Given entries:
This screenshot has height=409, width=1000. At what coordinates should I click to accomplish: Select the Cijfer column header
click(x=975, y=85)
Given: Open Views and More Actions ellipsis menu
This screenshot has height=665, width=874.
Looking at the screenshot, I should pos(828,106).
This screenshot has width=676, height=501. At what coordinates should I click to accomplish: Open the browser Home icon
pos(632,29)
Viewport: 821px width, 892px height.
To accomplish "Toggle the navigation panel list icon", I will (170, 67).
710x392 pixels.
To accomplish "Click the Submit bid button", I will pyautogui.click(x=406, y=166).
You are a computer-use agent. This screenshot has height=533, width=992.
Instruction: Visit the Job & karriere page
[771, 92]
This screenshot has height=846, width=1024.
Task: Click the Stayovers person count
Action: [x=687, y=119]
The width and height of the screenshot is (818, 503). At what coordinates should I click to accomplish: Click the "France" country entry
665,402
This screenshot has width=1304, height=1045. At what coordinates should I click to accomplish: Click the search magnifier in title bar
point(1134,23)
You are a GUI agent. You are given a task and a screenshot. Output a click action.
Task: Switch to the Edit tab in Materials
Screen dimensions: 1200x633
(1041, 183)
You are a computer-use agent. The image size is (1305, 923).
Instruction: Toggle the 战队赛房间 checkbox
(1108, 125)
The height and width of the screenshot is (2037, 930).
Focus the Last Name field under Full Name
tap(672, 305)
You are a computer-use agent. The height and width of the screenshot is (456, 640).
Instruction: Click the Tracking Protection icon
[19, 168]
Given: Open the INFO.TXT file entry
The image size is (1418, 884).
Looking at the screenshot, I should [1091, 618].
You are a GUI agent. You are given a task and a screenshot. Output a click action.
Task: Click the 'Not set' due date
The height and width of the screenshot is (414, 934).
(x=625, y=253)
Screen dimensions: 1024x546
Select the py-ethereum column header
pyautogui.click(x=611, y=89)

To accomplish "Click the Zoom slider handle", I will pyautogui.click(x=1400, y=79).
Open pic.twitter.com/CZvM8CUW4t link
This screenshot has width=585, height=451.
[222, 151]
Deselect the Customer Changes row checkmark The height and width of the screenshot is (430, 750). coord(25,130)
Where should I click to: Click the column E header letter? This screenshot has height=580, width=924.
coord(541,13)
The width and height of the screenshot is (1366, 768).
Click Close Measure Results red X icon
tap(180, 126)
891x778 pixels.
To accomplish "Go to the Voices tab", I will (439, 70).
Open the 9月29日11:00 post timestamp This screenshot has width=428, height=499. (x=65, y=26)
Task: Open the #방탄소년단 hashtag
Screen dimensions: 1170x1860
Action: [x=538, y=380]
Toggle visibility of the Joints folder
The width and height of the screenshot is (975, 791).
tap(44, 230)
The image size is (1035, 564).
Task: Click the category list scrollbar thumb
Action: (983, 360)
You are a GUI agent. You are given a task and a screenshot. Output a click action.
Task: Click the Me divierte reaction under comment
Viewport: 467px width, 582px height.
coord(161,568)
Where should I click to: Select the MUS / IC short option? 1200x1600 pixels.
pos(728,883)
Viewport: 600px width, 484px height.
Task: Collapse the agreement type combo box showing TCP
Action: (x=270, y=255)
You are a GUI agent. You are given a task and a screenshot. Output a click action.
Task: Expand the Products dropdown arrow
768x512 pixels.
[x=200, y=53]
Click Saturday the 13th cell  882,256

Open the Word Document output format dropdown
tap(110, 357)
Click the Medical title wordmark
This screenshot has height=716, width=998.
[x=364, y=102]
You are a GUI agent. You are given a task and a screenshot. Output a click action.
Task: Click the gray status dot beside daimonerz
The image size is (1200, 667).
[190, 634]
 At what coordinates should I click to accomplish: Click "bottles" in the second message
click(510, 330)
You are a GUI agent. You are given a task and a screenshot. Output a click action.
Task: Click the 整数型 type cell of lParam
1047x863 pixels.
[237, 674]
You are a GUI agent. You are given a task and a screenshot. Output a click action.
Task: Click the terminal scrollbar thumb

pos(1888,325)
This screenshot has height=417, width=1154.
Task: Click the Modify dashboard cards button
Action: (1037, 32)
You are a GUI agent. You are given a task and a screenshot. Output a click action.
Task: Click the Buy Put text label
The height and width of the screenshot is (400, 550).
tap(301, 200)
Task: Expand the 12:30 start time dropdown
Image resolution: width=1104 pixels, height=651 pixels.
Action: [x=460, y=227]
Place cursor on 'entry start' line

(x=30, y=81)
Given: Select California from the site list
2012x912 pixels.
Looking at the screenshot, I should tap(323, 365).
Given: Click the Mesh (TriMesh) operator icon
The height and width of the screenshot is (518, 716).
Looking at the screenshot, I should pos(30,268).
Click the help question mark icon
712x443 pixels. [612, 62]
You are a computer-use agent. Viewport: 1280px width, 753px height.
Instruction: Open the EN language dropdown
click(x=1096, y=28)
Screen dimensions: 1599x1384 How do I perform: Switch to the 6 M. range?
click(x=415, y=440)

Exercise goal: Using the entries above, return exactly the lines from the line with "This screenshot has width=1304, height=1045." to the line with "Screen dimensions: 1024x546", counting both of those lines.

Reply:
This screenshot has width=1304, height=1045. At what coordinates should I click to accomplish: Click the search magnifier in title bar
point(1134,23)
You are a GUI agent. You are given a task and a screenshot. Output a click action.
Task: Switch to the Edit tab in Materials
Screen dimensions: 1200x633
(1041, 183)
You are a computer-use agent. The image size is (1305, 923).
Instruction: Toggle the 战队赛房间 checkbox
(1108, 125)
The height and width of the screenshot is (2037, 930).
Focus the Last Name field under Full Name
tap(672, 305)
You are a computer-use agent. The height and width of the screenshot is (456, 640).
Instruction: Click the Tracking Protection icon
[19, 168]
Given: Open the INFO.TXT file entry
The image size is (1418, 884).
Looking at the screenshot, I should [1091, 618].
You are a GUI agent. You are given a task and a screenshot. Output a click action.
Task: Click the 'Not set' due date
The height and width of the screenshot is (414, 934).
(x=625, y=253)
Screen dimensions: 1024x546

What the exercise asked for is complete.